Bei den vier großen Mobilfunkanbietern und einem weiteren Telekommunikationsanbieter ist es schon seit langem üblich, dass fast alle Hotlines kostenlos sind. Darunter fallen beispielsweise Hotlines für die Technik, Kundeberatung, Rechnungen oder für Neukunden. Bei allen übrigen Prepaid-Anbietern zahlen Verbraucher hingegen zwischen 14 und 99 Cent pro Minute für den Hotline-Anruf. "Viele Verbraucher wissen jedoch nicht, dass Anrufe bei der Hotline ihres Anbieters so viel kosten und wundern sich über eine unerwartet hohe Rechnung," erklärt Philipp Jorek vom Verbraucherportal Billig-Tarife.de. Gegen diesen Trend haben sich zwei Mobilfunk-Discounter ausgespochen und haben kürzlich ihre teure Hotlinenummer durch eine Nummer aus dem deutschen Festnetz ersetzt. Für Prepaid-Kunden, deren Tarif eine Flatrate ins deutsche Festnetz beinhaltet, sind die Hotline-Anrufe daher von nun an kostenlos. Haben Kunden keine Flatrate, zahlen sie die jeweilgen Kosten für einen Anruf ins Festnetz. Je nach Tarif sind dies zwischen 5 und 19 Cent pro Minute. "Die Anbieter haben mit diesem Schritt eine mögliche Kostenfalle eliminiert und die Kostensicherheit für ihre Kunden enorm erhöht," so Jorek weiter.

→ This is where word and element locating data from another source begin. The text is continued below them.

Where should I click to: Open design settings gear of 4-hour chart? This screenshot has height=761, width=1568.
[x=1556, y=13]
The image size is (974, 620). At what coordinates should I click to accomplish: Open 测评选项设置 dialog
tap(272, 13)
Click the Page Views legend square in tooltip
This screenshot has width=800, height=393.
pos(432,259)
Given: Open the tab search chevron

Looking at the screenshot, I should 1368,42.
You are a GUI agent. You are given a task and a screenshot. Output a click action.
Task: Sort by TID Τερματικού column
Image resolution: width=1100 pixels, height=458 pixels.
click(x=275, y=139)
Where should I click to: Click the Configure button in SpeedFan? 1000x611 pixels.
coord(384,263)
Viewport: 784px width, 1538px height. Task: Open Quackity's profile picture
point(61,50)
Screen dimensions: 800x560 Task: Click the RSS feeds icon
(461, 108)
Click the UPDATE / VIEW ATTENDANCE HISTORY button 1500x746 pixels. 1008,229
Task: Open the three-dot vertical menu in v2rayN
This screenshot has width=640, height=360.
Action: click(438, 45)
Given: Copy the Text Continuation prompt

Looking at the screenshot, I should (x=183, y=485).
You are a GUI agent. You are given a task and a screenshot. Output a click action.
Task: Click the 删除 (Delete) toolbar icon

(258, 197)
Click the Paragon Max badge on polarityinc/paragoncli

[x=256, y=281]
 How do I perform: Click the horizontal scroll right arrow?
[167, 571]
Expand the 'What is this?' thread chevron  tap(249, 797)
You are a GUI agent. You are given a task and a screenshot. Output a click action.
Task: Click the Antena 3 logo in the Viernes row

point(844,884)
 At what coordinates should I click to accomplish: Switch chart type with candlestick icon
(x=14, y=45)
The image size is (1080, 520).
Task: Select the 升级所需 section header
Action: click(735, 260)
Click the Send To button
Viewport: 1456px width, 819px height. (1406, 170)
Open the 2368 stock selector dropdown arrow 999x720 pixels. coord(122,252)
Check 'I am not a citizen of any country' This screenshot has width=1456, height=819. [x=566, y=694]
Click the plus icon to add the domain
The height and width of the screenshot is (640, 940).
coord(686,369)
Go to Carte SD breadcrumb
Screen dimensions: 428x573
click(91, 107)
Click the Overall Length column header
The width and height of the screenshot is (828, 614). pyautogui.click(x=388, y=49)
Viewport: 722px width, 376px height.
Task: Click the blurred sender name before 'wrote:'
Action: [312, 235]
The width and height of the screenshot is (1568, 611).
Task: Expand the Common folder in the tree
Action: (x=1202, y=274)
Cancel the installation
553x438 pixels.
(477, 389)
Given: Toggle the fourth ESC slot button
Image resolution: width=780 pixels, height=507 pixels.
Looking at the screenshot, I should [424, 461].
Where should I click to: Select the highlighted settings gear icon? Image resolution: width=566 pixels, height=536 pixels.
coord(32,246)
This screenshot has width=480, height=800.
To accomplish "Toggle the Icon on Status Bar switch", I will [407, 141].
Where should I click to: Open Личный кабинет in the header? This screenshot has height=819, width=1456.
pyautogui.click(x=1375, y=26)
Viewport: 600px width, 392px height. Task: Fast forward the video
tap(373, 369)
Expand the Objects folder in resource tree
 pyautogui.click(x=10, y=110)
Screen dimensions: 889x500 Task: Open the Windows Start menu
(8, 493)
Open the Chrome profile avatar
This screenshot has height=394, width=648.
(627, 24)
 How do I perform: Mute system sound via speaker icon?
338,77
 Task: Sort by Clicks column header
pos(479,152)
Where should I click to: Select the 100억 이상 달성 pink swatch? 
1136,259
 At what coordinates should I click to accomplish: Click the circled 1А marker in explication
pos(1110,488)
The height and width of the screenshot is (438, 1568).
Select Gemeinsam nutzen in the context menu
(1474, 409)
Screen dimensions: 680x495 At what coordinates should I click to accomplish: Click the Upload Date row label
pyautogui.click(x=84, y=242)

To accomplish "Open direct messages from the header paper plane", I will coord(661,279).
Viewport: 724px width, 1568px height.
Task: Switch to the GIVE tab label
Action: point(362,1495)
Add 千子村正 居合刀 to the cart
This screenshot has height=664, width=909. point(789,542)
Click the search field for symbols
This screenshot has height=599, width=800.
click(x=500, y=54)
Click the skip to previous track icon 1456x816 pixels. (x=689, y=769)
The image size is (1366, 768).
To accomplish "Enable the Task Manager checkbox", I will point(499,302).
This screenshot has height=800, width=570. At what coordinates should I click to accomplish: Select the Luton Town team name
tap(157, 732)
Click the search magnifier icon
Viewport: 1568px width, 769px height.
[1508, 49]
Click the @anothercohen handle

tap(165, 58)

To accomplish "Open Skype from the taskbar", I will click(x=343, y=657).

Verbraucher finden unter http://www.billig-tarife.de/handytarife/mobilfunk-discounter.php einen objektiven Vergleich aller deutschen Mobilfunk-Discounter Tarife in Deutschland. Der Vergleich beinhaltet sowohl Prepaid- als auch Postpaid-Tarife. Bei Prepaid-Tarifen laden Kunden ein bestimmtes Guthaben vor dem Telefonieren auf. Bei Postpaid-Tarifen hingegen zahlen Kunden auf monatlicher Basis erst im Nachhinein für die verbrauchten Telefonieeinheiten, SMS oder das benutzte Datenvolumen. Mobilfunkdiscounter zeichnen sich dadurch aus, dass es meist nur einen Preis in alle Fest- und Mobilfunknetze gibt. Zudem gibt es keine Mindestlaufzeit, keinen Mindestumsatz und keine monatliche Grundgebühr.